◆ **TASKS TO COMPLETE**
**A.** Answer these about the article on Richard Wheeler's kayak trip, one per line:
(i) On what date and on which river did the trip begin?
(ii) During which years was Penikese Island a leper colony?
(iii) About how many students did Wheeler talk to during the trip?
**B.** Can you rewrite the paragraph of the kayak trip article that begins "Though it is now a bird sanctuary" as a short list that keeps its main facts?
EXCERPTED PASSAGE section start
Onset kayaker ends Buzzards Bay trip on-island
Onset resident Richard Wheeler ended his month-long, 281-mile kayak trip through Buzzards Bay on-island. Penikese Island, that is.
The adventure began on May 19 on the Westport River. The 81-year-old paddled the Buzzards Bay shoreline in short legs — educating area students along the way and celebrating the 25th anniversary of the nonprofit Buzzards Bay Coalition, which works to protect and restore the bay.
Wheeler ended the trip on Sunday, June 17, at Penikese Island, one of the Elizabeth Islands and one of the healthiest areas of Buzzards Bay.
"You kind of get to take a trip back in time," Rob Hancock, Buzzards Bay Coalition vice-president of Education and Public Engagement, told a group of explorers gathered Sunday for the Coalition's Bay Adventure on the island, which coincided with Wheeler's return.
A trip back in time both because of water quality — visibility is more than two meters below the surface — and because of the 75-acre island's history.
Though it is now a bird sanctuary owned by the Commonwealth of Massachusetts and home to the Penikese Island School, a small school for troubled teenage boys, the island served as a leper colony from 1905 until 1912. Though the hospital was destroyed, foundations from old buildings still pepper parts of the island.
It was Wheeler's first paddle around the Elizabeth Islands. He started in Quissett Harbor in Falmouth. The trip took three-and-a-half hours.
"It was just a beautiful, beautiful ride," Wheeler said. "That must be the biggest stretch of uninhabited land on the East Coast."
Wheeler said he was happy to have completed the month-long journey.
"It was something I always wanted to do," he said, adding that he encourages more people to paddle across Buzzards Bay "to see the beauty in their own back yard."
"You don't have to do it all at once!" he noted.
A friend, Ted Knopf, was Wheeler's "sidekick throughout the whole thing," he noted. Knopf dropped Wheeler and his kayak off and picked him up after the various legs of the trip.
So, is he tired?
"I felt stronger in the end than I did in the beginning," Wheeler exclaimed, pointing out that the trip was great training for the Blackburn Challenge, which will have him circumnavigating Cape Ann via kayak in July.
Wheeler talked to approximately 500 students during the trip, teaching them about the importance of keeping waterways free of pollution.
"I get energy from the kids," he said. "The whole thing was about raising awareness."
EXCERPTED PASSAGE section end
LISTED RECORDS section start
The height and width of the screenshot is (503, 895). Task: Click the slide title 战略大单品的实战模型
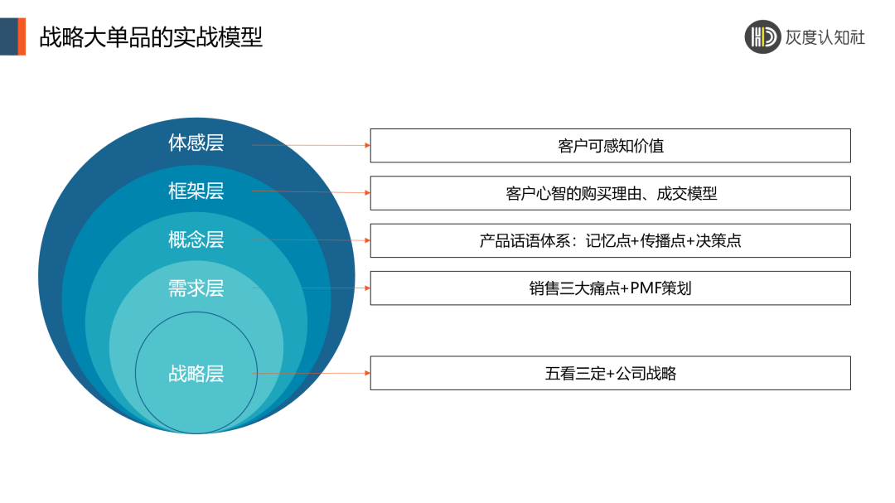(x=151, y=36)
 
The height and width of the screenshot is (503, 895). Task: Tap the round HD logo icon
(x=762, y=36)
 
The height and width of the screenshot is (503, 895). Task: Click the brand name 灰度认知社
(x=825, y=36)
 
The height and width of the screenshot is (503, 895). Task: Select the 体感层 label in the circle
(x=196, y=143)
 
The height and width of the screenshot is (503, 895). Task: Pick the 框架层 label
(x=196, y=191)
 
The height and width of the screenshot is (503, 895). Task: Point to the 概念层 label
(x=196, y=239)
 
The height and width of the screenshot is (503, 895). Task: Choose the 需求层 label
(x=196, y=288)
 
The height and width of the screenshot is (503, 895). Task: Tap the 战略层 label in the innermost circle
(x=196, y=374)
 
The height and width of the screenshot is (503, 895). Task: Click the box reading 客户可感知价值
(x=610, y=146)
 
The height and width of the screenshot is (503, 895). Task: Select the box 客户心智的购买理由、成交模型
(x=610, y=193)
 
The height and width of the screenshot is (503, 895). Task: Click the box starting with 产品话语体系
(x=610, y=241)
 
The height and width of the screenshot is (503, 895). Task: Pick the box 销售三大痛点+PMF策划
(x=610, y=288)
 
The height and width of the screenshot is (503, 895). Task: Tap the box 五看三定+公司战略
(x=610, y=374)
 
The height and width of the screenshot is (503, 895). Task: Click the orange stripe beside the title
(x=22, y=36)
LISTED RECORDS section end
LISTED RECORDS section start
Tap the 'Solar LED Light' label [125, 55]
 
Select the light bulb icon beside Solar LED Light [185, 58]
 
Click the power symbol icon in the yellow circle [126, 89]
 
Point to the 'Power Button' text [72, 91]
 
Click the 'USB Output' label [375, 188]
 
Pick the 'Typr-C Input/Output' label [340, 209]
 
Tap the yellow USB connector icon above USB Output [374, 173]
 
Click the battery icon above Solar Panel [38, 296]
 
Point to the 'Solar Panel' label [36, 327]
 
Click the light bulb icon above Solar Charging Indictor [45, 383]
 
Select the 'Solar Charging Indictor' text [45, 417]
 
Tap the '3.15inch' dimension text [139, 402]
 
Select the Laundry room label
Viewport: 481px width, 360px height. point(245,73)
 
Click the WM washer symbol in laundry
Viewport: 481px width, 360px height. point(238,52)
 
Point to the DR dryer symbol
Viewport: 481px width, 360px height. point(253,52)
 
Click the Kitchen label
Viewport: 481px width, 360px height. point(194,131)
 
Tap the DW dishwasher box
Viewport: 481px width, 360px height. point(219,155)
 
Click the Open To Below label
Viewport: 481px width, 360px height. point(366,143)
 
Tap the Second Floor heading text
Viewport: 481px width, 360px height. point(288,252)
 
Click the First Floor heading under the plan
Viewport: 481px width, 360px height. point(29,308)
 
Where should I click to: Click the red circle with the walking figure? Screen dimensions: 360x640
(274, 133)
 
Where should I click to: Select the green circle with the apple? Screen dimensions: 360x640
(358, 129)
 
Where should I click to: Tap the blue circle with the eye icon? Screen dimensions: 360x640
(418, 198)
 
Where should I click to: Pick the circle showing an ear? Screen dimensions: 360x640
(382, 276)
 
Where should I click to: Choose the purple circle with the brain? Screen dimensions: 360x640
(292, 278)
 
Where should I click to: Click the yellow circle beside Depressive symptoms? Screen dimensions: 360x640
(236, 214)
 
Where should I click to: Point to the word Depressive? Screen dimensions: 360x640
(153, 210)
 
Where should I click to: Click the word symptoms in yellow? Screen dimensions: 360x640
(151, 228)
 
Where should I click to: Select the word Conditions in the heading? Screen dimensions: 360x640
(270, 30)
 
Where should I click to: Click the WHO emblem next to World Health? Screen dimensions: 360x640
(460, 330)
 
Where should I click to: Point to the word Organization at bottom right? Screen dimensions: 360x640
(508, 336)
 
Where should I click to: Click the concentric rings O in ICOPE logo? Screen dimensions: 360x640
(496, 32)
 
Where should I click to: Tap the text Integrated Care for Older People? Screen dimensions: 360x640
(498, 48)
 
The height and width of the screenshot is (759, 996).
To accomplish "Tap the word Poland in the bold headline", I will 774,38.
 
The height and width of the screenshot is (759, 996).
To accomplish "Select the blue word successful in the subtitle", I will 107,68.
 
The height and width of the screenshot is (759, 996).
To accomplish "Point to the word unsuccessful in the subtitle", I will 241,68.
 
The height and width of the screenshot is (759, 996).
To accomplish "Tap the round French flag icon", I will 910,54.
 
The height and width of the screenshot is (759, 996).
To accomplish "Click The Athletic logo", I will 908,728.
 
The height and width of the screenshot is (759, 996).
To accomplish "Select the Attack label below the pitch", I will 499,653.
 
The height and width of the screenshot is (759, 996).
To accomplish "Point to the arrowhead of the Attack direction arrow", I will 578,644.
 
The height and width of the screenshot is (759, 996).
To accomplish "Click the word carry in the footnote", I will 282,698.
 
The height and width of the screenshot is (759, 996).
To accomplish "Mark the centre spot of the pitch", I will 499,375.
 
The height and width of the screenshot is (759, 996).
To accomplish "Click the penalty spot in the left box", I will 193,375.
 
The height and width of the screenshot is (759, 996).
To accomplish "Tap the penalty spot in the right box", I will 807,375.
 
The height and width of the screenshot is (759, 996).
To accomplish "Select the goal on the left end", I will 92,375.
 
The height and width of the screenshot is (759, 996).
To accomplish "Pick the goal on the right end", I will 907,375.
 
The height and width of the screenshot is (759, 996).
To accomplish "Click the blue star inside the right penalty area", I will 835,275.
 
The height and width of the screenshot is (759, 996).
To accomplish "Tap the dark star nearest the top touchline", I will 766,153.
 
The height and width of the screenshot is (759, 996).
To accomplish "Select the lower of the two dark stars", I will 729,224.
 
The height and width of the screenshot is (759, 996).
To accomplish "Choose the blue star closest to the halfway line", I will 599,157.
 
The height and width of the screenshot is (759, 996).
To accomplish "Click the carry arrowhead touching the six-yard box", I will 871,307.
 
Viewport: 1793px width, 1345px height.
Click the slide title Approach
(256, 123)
LISTED RECORDS section end
◆ **ANSWER SET**
**A.**
(i) May 19, on the Westport River
(ii) From 1905 until 1912
(iii) Approximately 500

**B.**
- Penikese Island is now a bird sanctuary owned by the Commonwealth of Massachusetts.
- It is home to the Penikese Island School, a small school for troubled teenage boys.
- It served as a leper colony from 1905 until 1912.
- The hospital was destroyed, but foundations from old buildings remain on parts of the island.